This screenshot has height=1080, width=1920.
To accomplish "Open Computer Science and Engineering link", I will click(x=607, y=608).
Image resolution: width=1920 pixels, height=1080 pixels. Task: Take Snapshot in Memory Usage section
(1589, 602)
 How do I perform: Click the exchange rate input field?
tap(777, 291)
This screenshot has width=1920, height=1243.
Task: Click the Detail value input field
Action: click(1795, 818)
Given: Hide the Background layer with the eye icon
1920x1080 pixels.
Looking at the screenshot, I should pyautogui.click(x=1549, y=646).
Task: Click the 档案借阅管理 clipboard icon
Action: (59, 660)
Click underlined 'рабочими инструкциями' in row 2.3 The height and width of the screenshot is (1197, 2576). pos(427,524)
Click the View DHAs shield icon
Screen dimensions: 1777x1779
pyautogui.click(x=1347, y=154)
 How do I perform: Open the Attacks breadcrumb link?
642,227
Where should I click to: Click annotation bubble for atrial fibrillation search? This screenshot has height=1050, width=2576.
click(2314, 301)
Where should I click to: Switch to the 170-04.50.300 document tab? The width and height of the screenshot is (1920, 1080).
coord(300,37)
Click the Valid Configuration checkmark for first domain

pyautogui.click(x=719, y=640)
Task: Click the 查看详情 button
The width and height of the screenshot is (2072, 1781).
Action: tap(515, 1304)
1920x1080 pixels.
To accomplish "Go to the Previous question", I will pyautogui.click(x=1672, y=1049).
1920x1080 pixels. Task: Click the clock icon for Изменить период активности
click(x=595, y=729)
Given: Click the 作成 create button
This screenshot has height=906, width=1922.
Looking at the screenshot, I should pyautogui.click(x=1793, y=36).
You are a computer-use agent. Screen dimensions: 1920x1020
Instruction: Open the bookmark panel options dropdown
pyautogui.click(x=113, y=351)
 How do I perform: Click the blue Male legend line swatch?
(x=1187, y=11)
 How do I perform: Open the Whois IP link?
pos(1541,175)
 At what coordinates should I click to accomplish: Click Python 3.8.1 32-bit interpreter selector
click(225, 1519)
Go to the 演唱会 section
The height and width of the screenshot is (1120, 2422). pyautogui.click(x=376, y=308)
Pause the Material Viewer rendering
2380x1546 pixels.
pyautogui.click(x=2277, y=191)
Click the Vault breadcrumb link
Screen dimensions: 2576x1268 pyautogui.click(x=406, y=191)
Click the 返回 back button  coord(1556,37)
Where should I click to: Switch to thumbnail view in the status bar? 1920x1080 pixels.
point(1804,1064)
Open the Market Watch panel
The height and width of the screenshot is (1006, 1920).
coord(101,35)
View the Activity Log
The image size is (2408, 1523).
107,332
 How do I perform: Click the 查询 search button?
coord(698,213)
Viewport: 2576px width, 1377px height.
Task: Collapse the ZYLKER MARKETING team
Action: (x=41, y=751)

▶ [Try it]
Line by line, reproduce the records above exactly.

▶ [Solution to this task]
This screenshot has height=1080, width=1920.
To accomplish "Open Computer Science and Engineering link", I will click(x=607, y=608).
Image resolution: width=1920 pixels, height=1080 pixels. Task: Take Snapshot in Memory Usage section
(1589, 602)
 How do I perform: Click the exchange rate input field?
tap(777, 291)
This screenshot has width=1920, height=1243.
Task: Click the Detail value input field
Action: click(1795, 818)
Given: Hide the Background layer with the eye icon
1920x1080 pixels.
Looking at the screenshot, I should pyautogui.click(x=1549, y=646).
Task: Click the 档案借阅管理 clipboard icon
Action: (59, 660)
Click underlined 'рабочими инструкциями' in row 2.3 The height and width of the screenshot is (1197, 2576). pos(427,524)
Click the View DHAs shield icon
Screen dimensions: 1777x1779
pyautogui.click(x=1347, y=154)
 How do I perform: Open the Attacks breadcrumb link?
642,227
Where should I click to: Click annotation bubble for atrial fibrillation search? This screenshot has height=1050, width=2576.
click(2314, 301)
Where should I click to: Switch to the 170-04.50.300 document tab? The width and height of the screenshot is (1920, 1080).
coord(300,37)
Click the Valid Configuration checkmark for first domain

pyautogui.click(x=719, y=640)
Task: Click the 查看详情 button
The width and height of the screenshot is (2072, 1781).
Action: tap(515, 1304)
1920x1080 pixels.
To accomplish "Go to the Previous question", I will pyautogui.click(x=1672, y=1049).
1920x1080 pixels. Task: Click the clock icon for Изменить период активности
click(x=595, y=729)
Given: Click the 作成 create button
This screenshot has height=906, width=1922.
Looking at the screenshot, I should pyautogui.click(x=1793, y=36).
You are a computer-use agent. Screen dimensions: 1920x1020
Instruction: Open the bookmark panel options dropdown
pyautogui.click(x=113, y=351)
 How do I perform: Click the blue Male legend line swatch?
(x=1187, y=11)
 How do I perform: Open the Whois IP link?
pos(1541,175)
 At what coordinates should I click to accomplish: Click Python 3.8.1 32-bit interpreter selector
click(225, 1519)
Go to the 演唱会 section
The height and width of the screenshot is (1120, 2422). pyautogui.click(x=376, y=308)
Pause the Material Viewer rendering
2380x1546 pixels.
pyautogui.click(x=2277, y=191)
Click the Vault breadcrumb link
Screen dimensions: 2576x1268 pyautogui.click(x=406, y=191)
Click the 返回 back button  coord(1556,37)
Where should I click to: Switch to thumbnail view in the status bar? 1920x1080 pixels.
point(1804,1064)
Open the Market Watch panel
The height and width of the screenshot is (1006, 1920).
coord(101,35)
View the Activity Log
The image size is (2408, 1523).
107,332
 How do I perform: Click the 查询 search button?
coord(698,213)
Viewport: 2576px width, 1377px height.
Task: Collapse the ZYLKER MARKETING team
Action: (x=41, y=751)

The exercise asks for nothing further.